* AIM
Retype the part of the listing below that starts with the line containing "Toggle Mark Occurrences" and ends with the line containing "Action: (x=20, y=79)". Include both of those lines and change nothing.

Text and item location entries
__________

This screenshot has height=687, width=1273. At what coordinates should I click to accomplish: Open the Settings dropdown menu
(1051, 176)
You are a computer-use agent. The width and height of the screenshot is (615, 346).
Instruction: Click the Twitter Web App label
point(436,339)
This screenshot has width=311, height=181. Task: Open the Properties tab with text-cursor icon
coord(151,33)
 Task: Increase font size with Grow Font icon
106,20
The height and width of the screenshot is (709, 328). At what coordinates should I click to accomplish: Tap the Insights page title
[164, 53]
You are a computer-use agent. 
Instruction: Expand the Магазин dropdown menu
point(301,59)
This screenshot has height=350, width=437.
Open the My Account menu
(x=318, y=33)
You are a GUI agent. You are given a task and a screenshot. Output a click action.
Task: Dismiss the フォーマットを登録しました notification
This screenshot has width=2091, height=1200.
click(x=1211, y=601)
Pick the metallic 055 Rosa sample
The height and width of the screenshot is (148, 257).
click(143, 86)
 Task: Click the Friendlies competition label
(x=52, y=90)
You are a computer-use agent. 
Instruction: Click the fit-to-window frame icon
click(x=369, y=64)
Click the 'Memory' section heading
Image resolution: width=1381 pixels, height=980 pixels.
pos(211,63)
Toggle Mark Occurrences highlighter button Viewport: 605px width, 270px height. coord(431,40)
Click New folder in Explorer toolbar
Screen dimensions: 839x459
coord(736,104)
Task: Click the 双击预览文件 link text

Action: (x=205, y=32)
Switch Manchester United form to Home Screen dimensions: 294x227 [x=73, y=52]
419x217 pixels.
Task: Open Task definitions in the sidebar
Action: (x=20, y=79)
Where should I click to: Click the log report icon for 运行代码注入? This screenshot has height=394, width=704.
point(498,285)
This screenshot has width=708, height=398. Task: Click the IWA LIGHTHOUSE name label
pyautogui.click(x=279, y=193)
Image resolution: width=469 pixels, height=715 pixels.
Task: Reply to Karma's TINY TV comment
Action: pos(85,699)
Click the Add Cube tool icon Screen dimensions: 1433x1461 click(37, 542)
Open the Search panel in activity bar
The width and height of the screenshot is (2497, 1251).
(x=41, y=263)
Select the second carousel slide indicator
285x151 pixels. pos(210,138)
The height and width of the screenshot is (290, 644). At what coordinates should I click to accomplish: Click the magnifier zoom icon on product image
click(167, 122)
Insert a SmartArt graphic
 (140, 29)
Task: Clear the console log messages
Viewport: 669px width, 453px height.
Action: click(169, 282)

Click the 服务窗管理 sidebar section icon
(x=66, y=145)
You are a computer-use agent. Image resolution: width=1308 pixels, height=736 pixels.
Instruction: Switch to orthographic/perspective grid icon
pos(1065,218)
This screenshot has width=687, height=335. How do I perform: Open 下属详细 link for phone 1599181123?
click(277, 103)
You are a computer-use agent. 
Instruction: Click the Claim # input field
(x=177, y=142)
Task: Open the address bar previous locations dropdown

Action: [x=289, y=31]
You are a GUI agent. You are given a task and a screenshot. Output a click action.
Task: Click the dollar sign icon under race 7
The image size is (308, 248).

__________

* RESPONSE TO THE EXERCISE
Toggle Mark Occurrences highlighter button Viewport: 605px width, 270px height. coord(431,40)
Click New folder in Explorer toolbar
Screen dimensions: 839x459
coord(736,104)
Task: Click the 双击预览文件 link text

Action: (x=205, y=32)
Switch Manchester United form to Home Screen dimensions: 294x227 [x=73, y=52]
419x217 pixels.
Task: Open Task definitions in the sidebar
Action: (x=20, y=79)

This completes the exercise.